Traditionally, a prosthetist would wrap a stump with plaster of Paris bandages to make a reverse mould and let it dry, then fill it with more plaster that must harden. From this, a socket can be forged that fits, with more modifications for precision, to the bone on the stump. Great care must be taken to avoid nerves and tender areas that are not tolerant of pressure.
The key for the technician is to understand the pathology of a stump, which differs for each person. This is a cumbersome process that can take a week, especially with physical therapy for new patients that lasts three days. It can also be messy work, mixing up and moulding the plaster, while a prosthetist visiting a rural area must transport 20-kilo packs of plaster. With a 3D scanner, a digital image can be made in half an hour and sent by email.
Exceed has begun a seven-month trial of 3D-printed devices in Cambodia with Nia Technologies, an innovative Canadian not-for-profit organisation. “This technology has the potential to increase the productivity of every technician,” said Harte. “It is not about printing off legs, nor does it replace the skills of a well-trained professional, but it has potential to produce a better, faster, more easily repeatable way of doing one key part of the chain. There are no magic bullets, but this may be an important incremental change.”
Nia is also trialling its 3D PrintAbility technology in Tanzania and Uganda, where there are only 12 prosthetists to serve a population of about 40 million people; at the time of writing, all six state clinics have run out of materials. Doctors there often deal with children who have lost limbs after falling into open cooking fires, while other youngsters need braces after suffering post-injection paralysis caused by badly administered jabs that damage nerves.
In Uganda, its team is working with CoRSU hospital in Kisubi, a specialist rehabilitation centre for children with disabilities. Orthopaedic technician Moses Kaweesa said they found the technology lighter and faster to use, as well as easier for people in remote rural areas. “It used to take five days to have a limb manufactured, with lots of hanging around for the patient. Now, it is barely two days, so they spend much less time in the hospital.
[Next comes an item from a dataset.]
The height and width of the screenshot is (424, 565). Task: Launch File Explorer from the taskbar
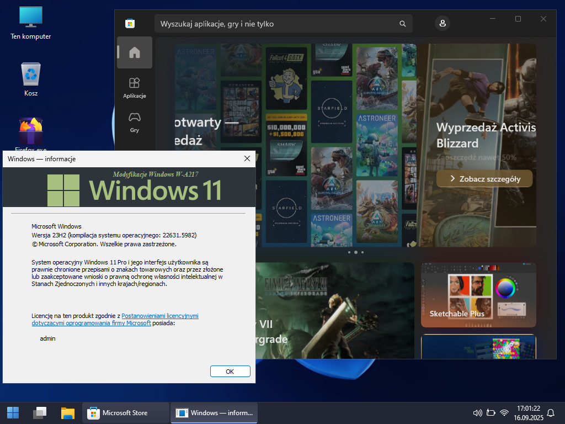pos(67,412)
There is also less waste of material, so for a country like ours this can help so much by cutting down the costs.”
The first person to test out a 3D-printed mobility device at the hospital was a four-year-old girl who until then had dragged herself across floors and had to be carried around by her family. “When she was born, her right leg was missing the foot,” said her older brother. “It was very difficult for her to walk, to play with other children. She can be lonely. But when she was given a leg she was able to run with others, play with others.”
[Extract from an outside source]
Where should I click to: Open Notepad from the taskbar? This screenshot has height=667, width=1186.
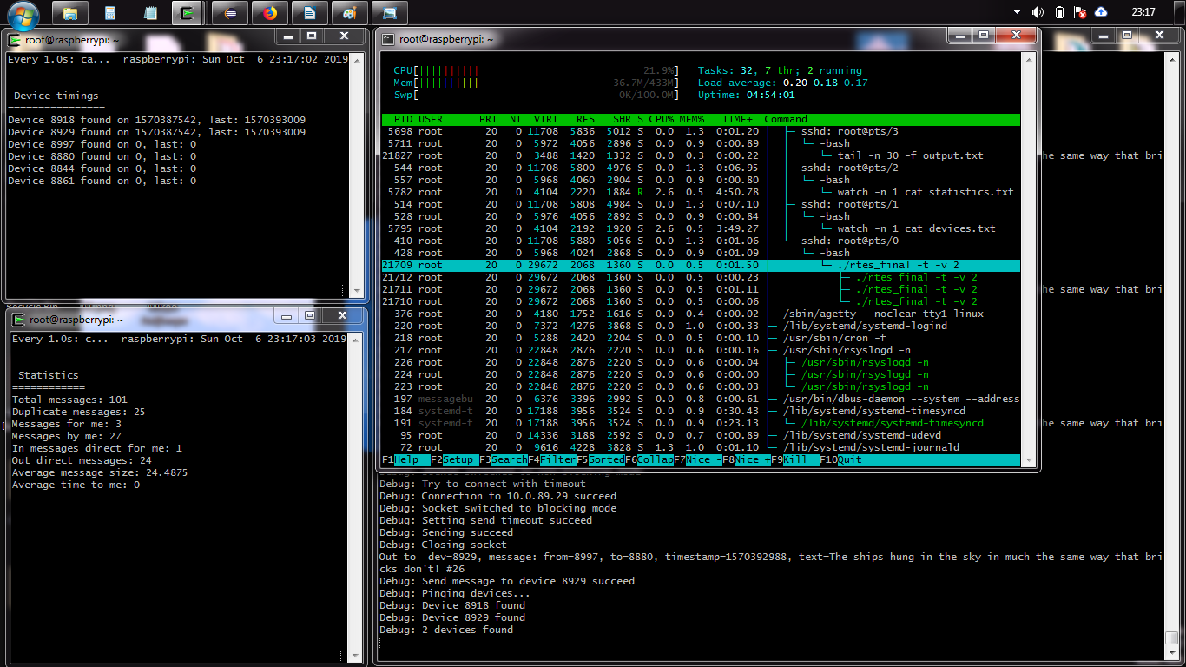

Matt Ratto, Nia’s chief science officer, who led the project’s development, admitted that it was only when he saw the serious-looking child in her red dress start to walk that he realised his technology actually worked. But, like Harte, he urges caution. “We are surrounded by the hype of 3D printing with crazy, ridiculous claims being made,” he said. “We must be cautious. A lot of these technologies fail not for engineering reasons but because they are not designed for the developing world. You can’t just smash in these new technologies.”
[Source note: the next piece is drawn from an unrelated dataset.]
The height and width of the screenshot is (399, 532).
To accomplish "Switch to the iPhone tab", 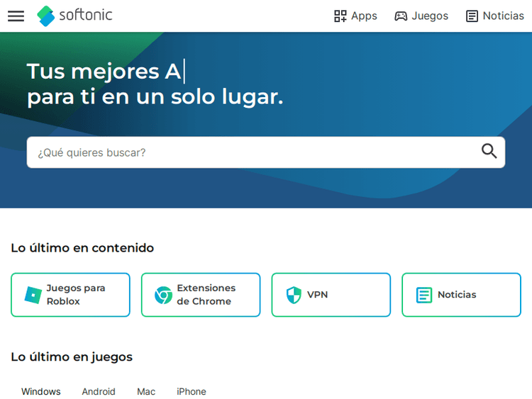I will (192, 391).
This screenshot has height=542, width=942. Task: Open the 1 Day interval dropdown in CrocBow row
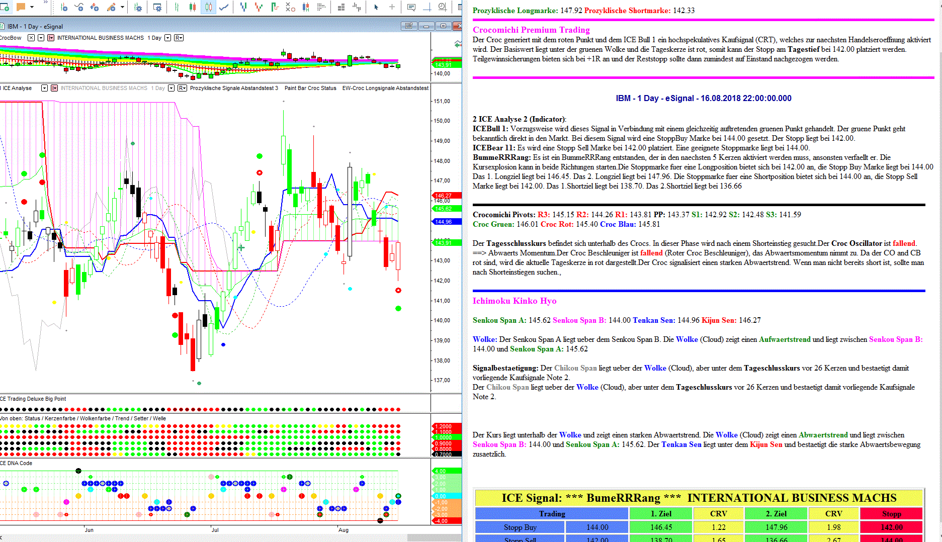pyautogui.click(x=168, y=38)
Ratto’s aim is to use the technology to fit 8 000 people with 3D-printed mobility devices within five years, across some 20 sites in poorer countries. “If we get this right the growth could be exponential. If we iron out the kinks, and work out the best way to help clinicians, I think we will see something of a hockey stick curve on the graph. But we must not get it wrong, move too fast nor over-hype the potential.”